Однако в 1942–1943 годах, когда шли кровопролитные бои с немцами и их европейскими союзниками, когда судьба нашей страны висела на волоске, было больно сознавать, что у стольких людей, считая и власовцев, поднялась рука на своих же. О встрече с власовцами я расскажу тебе позже. Да, это была «песчинка», но песчинка, как будто попавшая в глаз…

А пока наше невидимое «информбюро» сообщало нам время от времени, что делалось у наших соседей, полицаев-азербайджанцев. Выяснилось, что немцам очень трудно было с ними объясняться. В своем большинстве это были простые люди – крестьяне и жители провинциальных азербайджанских городков, где почти никто не говорил по-русски. По-немецки – тем более.

Их военной подготовкой немцы были недовольны. С их точки зрения, полицаям надо было пройти подготовительный курс, чтобы понимать и выполнять команды немецких офицеров.

Для занятий немцы выбрали уединенную поляну вблизи полицейских казарм. Она находилась между проволочной оградой «Кранкенлазарета» и рвами – братскими могилами военнопленных.

В один, как говорится, «прекрасный день», мы увидели, как батальон азербайджанских полицаев, шагавший по заасфальтированному шоссе, свернул к «Кранкенлазарету» и расположился перед нами по ту сторону проволоки на поляне. Поляна в ширину (то есть от нас до рвов и хвойного леса) была метров 150. В длину вдоль нашей ограды с вышками и часовыми она тянулась метров 400.

Все, кто только мог передвигаться, собрались на этой стороне «Кранкенлазарета», в безопасной близости от проволоки. Пока какой-то переводчик в полицейской форме переводил на русский язык объяснения немецкого офицера (а их, этих немцев, было человек десять – то ли «учителя», то ли охрана с автоматами), мы все уселись на землю в ожидании небывалого зрелища.

Переводчик несколько раз по-русски объяснял полицаям, что надо делать по немецкой команде. Легионеры спокойно смотрели на него и слушали. Раздавалась команда. Все продолжали стоять, только смотрели теперь на немца, который командовал. Так повторялось несколько раз. Не только переводчик, но и немцы стали выходить из себя. Немцы орали на переводчика, тот – на легионеров.

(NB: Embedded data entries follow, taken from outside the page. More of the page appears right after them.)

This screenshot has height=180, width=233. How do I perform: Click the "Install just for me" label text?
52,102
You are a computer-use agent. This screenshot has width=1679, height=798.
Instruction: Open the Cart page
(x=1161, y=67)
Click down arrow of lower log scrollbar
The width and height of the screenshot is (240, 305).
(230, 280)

Среди пленных это вызвало большое оживление, перешедшее в хохот, когда отчаявшийся переводчик от слов перешел к показу и стал сам выполнять команды перед недоумевающими полицаями. Так мы оказались невольными зрителями трагикомического спектакля! Переводчик то бегал по засохшей траве, одновременно приглашая легионеров жестами повторять его движения, то замирал по стойке «смирно», то ползал, то приседал и вскакивал, снова бегал…

Легионеры смотрели с интересом, некоторые даже стали смеяться над переводчиком. Немец рявкал команды, переводчик выбивался из сил. Полицаи внимательно слушали и смотрели то на того, то на другого. Видимо, не понимая, что от них хотят.

Пленные, как болельщики на стадионе, стали во всю мочь повторять команды то по-русски, то по-немецки, подбадривать переводчика. Со смехом ставили ему оценки за демонстрацию приемов… Потеха, да и только! Среди пленных зрителей были и азербайджанцы, которые совсем недавно защищали среди нас честь своего народа, перечисляя героев, ученых, народных артистов, писателей. Они тоже во все горло что-то орали полицаям по-азербайджански. Некоторые из полицаев стали с испугом оглядываться на них.